One of these extreme scenarios relates to advances being made in quantum computing. While this is not possible anytime soon, some scientists estimate that we could reach a point where these systems will be able to break asymmetric encryption ciphers like RSA or Diffie-Hellman almost immediately. For symmetric encryption – like AES – the threat is not quite as existential, but changes are still needed to double key length which can make brute-force attacks less practical. In layman’s terms, this means that most of the current protocols to authenticate users or machines MUST be replaced. Additionally, all data-at-rest encryption that is commonly used to protect our data at banks, retailers, insurers, or anywhere else we make transactions, will need to make changes if 128-bit encryption is still being used (hopefully it isn’t used all that much anymore…but you never know…).
While quantum computers are not yet here or readily available, organizations need to start taking actions today to secure the future. The main questions we need to ask are similar to any other data security assessment:
1) What do I have in my environment?
2) Where is it?
3) How much of it is there?
4) How do I prioritize remediation or protection?
What this problem requires is a tool to help organizations discover, classify, and inventory their cryptographic assets. Once they have a searchable inventory, they can begin to prioritize which cryptographic assets need to be replaced – and ideally the prioritization is based on the sensitivity of the data or systems being protected with those cryptographic assets.
This is where 1touch.io Inventa can help. As part of our 3.3 release, we built Secrets Discovery to find cryptographic assets in storage. Examples of these assets include:
- Type of secret (key, token, credentials, etc.)
- Crypto function (MD2/5, SHA, HMAC, etc.)
- Crypto algorithm (DSA, EC, DES, AES, CMS, etc.)
- Length of encryption key (128 bits, 256 bits, etc.)
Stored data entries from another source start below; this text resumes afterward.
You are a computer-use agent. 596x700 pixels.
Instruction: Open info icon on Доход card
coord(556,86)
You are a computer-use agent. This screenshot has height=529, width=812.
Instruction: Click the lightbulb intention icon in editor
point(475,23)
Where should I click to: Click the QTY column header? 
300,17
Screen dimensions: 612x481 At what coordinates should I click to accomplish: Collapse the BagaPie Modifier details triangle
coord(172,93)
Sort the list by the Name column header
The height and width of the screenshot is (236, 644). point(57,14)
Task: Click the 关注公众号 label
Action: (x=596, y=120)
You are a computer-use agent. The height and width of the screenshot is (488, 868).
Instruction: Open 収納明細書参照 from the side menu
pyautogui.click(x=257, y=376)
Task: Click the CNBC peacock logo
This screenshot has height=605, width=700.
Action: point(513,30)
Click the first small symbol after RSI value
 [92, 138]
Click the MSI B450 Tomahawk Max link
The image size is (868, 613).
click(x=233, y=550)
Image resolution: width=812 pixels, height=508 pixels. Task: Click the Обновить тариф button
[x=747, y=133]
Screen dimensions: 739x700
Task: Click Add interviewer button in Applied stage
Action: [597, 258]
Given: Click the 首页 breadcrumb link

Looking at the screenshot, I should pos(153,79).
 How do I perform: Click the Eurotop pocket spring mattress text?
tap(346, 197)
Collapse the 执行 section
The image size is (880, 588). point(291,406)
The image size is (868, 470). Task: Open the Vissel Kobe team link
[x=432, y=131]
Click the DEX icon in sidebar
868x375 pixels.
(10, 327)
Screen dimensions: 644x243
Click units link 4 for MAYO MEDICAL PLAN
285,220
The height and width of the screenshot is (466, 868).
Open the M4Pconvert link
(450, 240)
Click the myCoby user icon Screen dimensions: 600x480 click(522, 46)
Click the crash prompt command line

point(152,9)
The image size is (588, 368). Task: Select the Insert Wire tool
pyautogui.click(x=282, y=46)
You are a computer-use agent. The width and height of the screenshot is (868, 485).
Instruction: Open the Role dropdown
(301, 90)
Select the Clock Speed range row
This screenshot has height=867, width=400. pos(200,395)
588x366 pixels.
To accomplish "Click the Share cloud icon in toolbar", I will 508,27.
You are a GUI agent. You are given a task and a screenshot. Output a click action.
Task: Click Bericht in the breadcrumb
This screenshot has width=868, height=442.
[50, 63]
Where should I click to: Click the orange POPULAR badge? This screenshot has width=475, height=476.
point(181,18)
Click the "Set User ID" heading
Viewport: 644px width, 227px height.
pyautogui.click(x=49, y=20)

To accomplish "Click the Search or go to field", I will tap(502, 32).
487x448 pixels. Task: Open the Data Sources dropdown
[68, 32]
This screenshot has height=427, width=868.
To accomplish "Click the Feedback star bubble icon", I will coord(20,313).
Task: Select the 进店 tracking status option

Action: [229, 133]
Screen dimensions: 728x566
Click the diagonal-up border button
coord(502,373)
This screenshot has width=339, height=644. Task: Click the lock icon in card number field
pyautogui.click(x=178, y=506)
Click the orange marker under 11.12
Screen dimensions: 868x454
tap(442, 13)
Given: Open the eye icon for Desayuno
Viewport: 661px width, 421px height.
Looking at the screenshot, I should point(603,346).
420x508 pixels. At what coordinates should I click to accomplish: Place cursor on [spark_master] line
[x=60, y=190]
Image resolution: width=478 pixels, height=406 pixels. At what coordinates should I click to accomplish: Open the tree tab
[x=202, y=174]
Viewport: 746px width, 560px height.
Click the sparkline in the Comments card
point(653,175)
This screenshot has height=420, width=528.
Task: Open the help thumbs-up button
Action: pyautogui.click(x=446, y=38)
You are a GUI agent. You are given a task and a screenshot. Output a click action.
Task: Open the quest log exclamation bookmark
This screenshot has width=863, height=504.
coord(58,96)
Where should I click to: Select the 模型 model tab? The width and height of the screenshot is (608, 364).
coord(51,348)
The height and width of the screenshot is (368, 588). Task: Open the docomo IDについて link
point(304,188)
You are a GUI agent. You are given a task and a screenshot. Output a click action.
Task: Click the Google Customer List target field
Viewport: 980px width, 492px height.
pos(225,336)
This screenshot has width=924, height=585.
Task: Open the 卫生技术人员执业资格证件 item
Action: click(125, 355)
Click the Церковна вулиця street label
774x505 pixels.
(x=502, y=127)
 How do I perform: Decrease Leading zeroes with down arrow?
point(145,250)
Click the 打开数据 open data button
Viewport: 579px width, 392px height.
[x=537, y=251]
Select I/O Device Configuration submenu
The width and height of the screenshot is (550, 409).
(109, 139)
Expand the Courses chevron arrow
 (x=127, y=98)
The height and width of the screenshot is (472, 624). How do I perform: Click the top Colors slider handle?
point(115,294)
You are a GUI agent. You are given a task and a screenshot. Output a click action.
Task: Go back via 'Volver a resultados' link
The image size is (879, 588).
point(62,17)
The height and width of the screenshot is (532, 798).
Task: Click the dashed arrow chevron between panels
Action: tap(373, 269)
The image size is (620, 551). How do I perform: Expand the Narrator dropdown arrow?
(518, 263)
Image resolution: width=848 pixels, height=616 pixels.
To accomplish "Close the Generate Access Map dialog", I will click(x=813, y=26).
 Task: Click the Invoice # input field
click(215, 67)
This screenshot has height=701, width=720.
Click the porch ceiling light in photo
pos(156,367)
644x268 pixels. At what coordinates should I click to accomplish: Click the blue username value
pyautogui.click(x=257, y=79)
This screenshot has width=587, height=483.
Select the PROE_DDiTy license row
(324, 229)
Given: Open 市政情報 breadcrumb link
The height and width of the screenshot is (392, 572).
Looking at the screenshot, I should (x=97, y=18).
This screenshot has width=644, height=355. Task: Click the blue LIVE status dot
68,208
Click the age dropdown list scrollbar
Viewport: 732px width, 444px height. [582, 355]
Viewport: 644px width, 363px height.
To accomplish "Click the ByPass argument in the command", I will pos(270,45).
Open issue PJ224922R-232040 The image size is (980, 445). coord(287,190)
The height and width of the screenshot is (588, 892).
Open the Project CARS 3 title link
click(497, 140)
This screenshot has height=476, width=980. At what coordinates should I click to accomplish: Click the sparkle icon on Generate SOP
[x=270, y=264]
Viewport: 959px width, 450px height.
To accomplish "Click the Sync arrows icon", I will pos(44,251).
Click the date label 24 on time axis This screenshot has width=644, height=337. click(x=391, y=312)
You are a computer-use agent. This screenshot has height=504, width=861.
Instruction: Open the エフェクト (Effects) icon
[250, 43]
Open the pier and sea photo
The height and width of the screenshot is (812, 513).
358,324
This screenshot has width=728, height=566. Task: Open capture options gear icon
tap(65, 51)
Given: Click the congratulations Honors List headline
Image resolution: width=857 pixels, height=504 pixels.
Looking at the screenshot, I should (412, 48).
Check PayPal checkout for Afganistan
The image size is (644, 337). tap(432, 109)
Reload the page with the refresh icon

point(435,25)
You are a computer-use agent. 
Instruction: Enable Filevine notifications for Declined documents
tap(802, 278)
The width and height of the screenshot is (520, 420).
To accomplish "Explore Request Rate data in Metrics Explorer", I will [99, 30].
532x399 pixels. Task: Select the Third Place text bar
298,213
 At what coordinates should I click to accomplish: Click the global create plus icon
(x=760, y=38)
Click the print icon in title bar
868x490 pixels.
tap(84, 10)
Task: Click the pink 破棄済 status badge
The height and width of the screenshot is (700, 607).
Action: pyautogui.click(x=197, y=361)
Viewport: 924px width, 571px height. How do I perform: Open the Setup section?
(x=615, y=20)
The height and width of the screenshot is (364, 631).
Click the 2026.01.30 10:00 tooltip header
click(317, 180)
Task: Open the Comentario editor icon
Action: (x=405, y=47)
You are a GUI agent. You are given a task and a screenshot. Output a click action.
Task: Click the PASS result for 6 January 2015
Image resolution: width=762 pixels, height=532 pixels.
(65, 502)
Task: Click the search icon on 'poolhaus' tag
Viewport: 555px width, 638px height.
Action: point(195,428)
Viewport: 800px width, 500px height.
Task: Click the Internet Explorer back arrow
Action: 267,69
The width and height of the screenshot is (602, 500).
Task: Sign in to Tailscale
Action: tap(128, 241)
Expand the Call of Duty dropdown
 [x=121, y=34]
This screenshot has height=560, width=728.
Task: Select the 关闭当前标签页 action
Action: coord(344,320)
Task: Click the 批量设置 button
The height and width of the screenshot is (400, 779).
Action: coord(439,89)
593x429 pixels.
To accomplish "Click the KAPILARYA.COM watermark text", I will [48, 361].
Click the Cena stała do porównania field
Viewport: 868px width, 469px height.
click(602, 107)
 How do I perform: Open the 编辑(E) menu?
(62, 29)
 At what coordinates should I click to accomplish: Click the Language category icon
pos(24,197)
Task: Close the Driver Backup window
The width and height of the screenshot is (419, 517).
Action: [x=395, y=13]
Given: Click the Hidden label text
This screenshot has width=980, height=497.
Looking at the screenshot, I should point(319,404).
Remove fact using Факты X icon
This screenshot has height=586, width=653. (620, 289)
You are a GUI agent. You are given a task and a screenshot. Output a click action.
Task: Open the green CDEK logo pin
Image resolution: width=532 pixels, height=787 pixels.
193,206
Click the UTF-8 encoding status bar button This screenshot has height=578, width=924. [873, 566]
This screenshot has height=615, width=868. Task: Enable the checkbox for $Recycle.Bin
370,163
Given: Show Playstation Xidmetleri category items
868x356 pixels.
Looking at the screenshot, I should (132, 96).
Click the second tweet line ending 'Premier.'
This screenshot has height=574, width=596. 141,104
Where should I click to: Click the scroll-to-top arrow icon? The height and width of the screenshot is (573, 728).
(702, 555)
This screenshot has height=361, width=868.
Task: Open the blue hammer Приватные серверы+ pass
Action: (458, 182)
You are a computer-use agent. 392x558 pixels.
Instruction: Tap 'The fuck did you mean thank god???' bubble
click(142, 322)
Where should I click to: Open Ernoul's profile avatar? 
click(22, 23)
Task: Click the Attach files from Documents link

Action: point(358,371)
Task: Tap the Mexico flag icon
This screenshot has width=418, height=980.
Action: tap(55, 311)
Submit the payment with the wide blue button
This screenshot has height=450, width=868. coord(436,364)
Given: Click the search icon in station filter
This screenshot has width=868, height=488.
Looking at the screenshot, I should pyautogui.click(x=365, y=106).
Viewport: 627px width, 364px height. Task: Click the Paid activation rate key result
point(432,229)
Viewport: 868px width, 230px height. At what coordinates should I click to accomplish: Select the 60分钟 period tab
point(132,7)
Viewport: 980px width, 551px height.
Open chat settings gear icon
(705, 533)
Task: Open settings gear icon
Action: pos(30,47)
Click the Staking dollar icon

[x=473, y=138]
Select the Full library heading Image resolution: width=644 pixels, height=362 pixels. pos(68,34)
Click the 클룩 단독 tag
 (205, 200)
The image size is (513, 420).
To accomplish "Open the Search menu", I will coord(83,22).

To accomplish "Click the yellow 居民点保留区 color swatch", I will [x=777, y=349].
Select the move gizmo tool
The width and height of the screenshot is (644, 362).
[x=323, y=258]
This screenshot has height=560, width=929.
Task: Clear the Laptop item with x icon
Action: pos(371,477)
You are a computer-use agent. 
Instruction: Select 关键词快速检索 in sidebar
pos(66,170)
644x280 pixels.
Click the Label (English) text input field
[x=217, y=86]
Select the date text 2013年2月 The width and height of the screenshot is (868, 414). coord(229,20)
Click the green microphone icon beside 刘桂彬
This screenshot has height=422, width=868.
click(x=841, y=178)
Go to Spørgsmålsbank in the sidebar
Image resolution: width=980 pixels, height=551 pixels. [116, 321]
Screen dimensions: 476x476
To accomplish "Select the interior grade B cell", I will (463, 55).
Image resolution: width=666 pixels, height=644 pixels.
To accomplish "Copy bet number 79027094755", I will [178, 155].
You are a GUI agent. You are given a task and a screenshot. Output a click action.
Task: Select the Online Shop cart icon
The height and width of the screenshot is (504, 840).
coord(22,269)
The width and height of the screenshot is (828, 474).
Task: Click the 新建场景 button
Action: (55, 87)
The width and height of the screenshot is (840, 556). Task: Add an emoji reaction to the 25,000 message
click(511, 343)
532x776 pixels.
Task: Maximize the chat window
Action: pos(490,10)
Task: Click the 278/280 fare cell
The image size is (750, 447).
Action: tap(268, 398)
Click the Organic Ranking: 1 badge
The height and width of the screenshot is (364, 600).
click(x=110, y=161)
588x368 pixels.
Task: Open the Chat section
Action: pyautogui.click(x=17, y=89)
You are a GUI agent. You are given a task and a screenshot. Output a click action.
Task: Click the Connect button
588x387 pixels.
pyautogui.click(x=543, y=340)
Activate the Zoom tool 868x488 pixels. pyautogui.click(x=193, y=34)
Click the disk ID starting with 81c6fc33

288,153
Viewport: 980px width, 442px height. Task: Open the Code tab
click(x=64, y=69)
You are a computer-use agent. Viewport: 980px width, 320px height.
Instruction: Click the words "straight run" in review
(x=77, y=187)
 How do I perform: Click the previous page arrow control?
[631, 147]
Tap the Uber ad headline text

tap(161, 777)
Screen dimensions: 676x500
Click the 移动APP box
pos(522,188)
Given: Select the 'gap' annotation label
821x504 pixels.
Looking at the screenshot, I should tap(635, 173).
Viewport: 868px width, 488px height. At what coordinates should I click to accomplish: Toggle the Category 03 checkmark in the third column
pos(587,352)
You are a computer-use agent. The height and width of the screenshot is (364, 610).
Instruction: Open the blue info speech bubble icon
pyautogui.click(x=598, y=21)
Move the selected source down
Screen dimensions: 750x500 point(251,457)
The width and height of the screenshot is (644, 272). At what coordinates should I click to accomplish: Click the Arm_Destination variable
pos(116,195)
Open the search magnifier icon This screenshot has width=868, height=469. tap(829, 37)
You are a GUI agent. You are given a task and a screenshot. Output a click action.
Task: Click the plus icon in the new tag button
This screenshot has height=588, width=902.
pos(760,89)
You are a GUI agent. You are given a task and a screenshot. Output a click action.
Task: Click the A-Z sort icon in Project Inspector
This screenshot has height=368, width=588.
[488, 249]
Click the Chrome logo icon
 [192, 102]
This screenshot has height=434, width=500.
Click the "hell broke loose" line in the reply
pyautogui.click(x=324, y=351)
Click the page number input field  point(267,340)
With our classification search, the user can easily filter to find “128 bit keys” or “DES” to create a simple inventory of vulnerable encryption within their environment. Then, with a single click, the list can be exported to the relevant tools – ServiceNow, SIEM, SOAR – for remediation. In future releases, we will also correlate this data with our sensitive data intelligence to provide an understanding of both sensitive data within a repository AND what encryption is being used to protect it in order to help end users prioritize what needs to be replaced.
So, while quantum computers are creating a ripple of fear throughout security organizations, 1touch.io Inventa is here to help and ensure there is an accurate, scalable inventory of both sensitive data and cryptographic assets across any environment.